GOAL OF THE EXERCISE ->
Give back each line of the listing below that contains the string "width".

GIVEN DATA ->
★ ★ ★ ★ ★

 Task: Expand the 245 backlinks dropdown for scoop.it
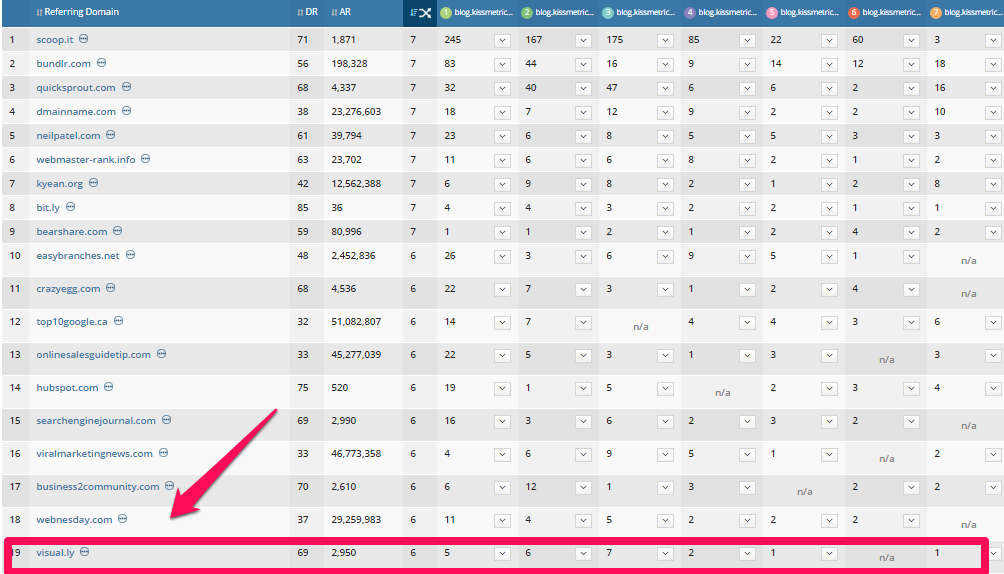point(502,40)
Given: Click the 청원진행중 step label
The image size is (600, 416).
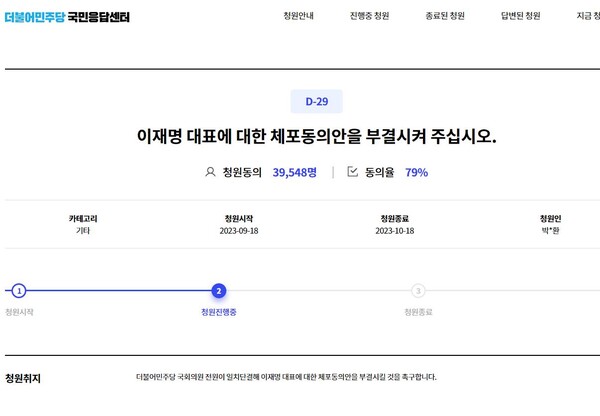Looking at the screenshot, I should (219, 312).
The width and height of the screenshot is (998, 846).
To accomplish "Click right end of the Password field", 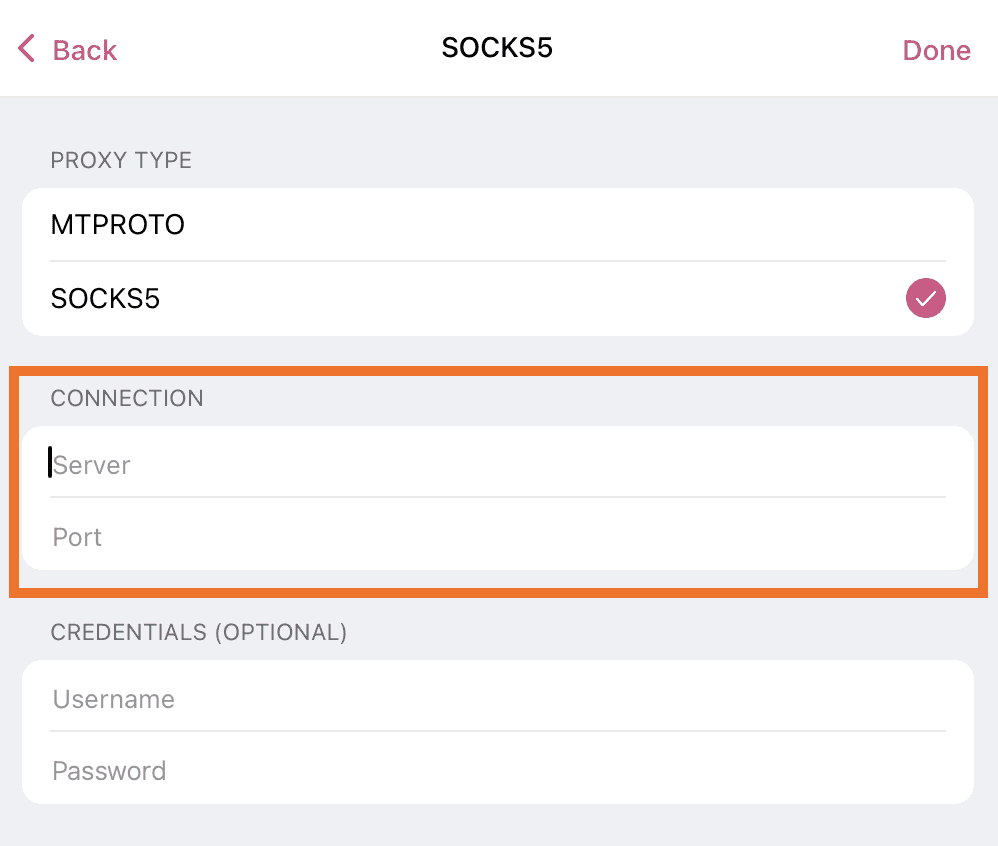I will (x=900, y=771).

★ ★ ★ ★ ★

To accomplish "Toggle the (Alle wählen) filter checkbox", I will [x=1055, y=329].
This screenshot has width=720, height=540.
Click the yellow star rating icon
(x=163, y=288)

★ ★ ★ ★ ★

RESPONSE ->
The width and height of the screenshot is (998, 846).
This screenshot has width=720, height=540.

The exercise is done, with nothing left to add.